Task directions ▸
Swap "screenshot" for "screen capture" in the lines that begin at the one with "At what (x,y)" and stop after the one with "Looking at the". Give back only those lines, with nothing else changed.

Data provided ▸
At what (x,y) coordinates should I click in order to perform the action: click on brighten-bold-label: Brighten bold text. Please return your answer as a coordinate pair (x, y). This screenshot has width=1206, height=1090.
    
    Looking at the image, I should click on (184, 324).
...
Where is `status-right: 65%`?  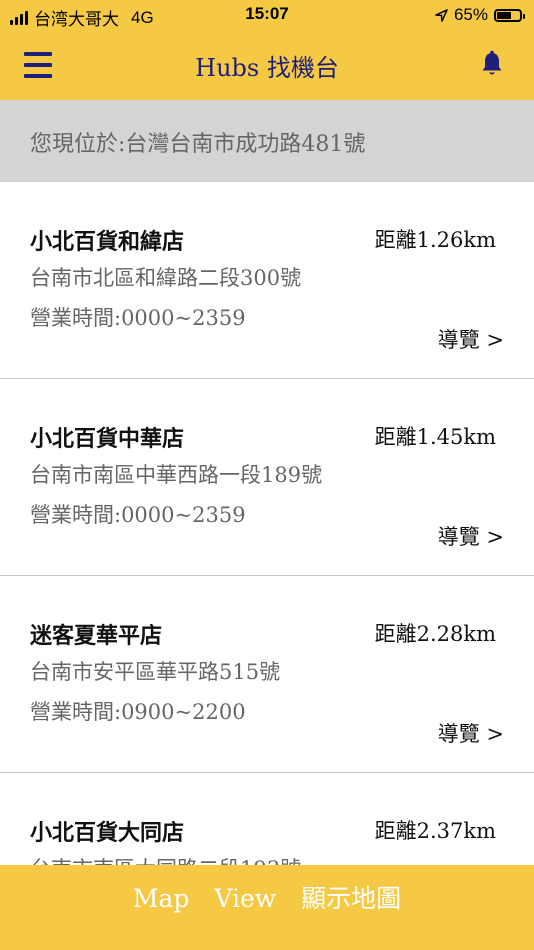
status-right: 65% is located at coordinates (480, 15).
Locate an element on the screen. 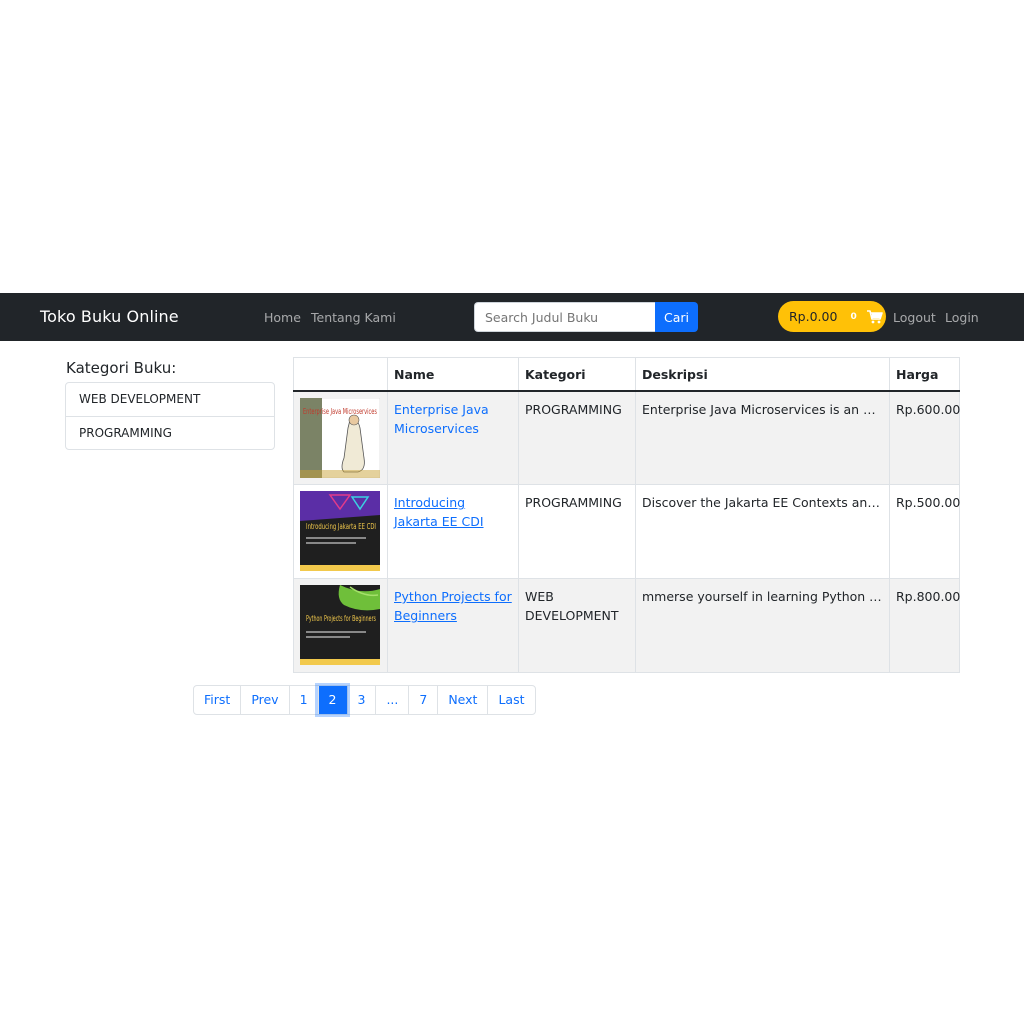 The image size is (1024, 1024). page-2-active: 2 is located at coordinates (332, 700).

Task answer ▸
At what (x,y) coordinates should I click in order to perform the action: click on brighten-bold-label: Brighten bold text. Please return your answer as a coordinate pair (x, y). This screen capture has width=1206, height=1090.
    
    Looking at the image, I should click on (184, 324).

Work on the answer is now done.